People who were curious.
People who were excited.
People who thanked me for doing this work.
People who were confused.
People who were lonely.
People who were sad.

I left my shift grateful that I had been given the opportunity to reach out to my community, to help in some small way. Watching others come back to report on their shifts, I saw that they had similar experiences. It made me excited to go out again next weekend.


This morning I went to teach Sunday school, CCD. Talking to my former students, we discussed forgiveness and sin. I was able to tie in so many lessons I had tried to teach them last year in reading class. We talked about the book by Woodson, Each Kindness, that I had shared then. We talked about their moral compass. We jigsawed their chapter, presented information to the class, and then closed with a prayer for a student in their middle school who is struggling. One of the students came up at the end and gave me a hug. With a whisper she said, “I’m so glad you are my teacher again.”

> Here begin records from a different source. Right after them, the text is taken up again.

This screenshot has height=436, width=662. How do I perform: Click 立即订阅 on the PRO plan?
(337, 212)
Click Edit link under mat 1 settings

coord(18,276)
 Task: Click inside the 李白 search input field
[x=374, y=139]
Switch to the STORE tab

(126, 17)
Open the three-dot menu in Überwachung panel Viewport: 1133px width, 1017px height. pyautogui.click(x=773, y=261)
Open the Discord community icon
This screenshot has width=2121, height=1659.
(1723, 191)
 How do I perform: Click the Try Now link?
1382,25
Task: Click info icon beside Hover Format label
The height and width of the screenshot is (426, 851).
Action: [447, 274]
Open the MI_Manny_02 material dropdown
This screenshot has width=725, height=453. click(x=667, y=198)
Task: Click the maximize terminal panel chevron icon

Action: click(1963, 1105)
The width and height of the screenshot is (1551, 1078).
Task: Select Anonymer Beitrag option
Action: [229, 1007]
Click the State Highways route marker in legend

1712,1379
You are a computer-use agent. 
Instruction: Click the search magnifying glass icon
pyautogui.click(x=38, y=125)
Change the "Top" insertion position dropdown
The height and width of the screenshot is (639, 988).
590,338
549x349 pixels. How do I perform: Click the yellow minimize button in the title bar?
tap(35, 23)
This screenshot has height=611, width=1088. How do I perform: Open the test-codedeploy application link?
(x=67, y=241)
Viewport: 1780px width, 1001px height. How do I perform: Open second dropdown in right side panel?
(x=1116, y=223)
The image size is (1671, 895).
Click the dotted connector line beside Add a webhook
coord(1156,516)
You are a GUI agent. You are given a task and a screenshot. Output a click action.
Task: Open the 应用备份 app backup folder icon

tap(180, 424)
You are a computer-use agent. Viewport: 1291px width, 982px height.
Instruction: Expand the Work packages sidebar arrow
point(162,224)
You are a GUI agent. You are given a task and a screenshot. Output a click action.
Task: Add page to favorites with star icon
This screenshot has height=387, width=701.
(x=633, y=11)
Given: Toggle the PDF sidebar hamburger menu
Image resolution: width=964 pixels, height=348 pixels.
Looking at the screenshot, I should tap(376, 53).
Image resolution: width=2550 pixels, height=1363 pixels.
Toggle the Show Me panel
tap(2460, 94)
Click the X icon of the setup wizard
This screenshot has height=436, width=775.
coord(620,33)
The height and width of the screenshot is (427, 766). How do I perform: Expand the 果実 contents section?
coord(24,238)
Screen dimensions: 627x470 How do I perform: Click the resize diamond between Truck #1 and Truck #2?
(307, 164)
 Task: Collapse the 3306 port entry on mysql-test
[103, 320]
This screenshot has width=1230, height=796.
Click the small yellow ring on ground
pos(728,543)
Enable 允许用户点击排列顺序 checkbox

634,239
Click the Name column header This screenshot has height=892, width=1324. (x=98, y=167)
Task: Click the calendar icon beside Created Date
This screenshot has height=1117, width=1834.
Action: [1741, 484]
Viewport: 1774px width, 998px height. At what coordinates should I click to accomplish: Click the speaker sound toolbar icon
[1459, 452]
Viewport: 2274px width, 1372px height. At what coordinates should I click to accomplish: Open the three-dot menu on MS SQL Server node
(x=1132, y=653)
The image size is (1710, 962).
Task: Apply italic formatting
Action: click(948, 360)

I really don’t have any huge words of wisdom here, or any great insights into the life as a teacher. Mainly, I wanted to reach out today to any of you who are also struggling – whether it is because you are trying to do so much like I am, or for your own reasons. I think sometimes I forget to look at the bigger picture and realize that I am doing some good. The day-to-day craziness overtakes me and I feel weighed down. This weekend I have tried to step back and see my purpose, and that helps.

Now you know why I haven’t posted as much as I normally would. I’m trying to regain a bit of balance, which means some things have shifted to the back burner. Writing, unfortunately, has been one. Reading Ruth’s post yesterday (HERE) has reminded me that I need to pull it back in, and I will, but right now I am headed on a walk. I think that is where I must begin.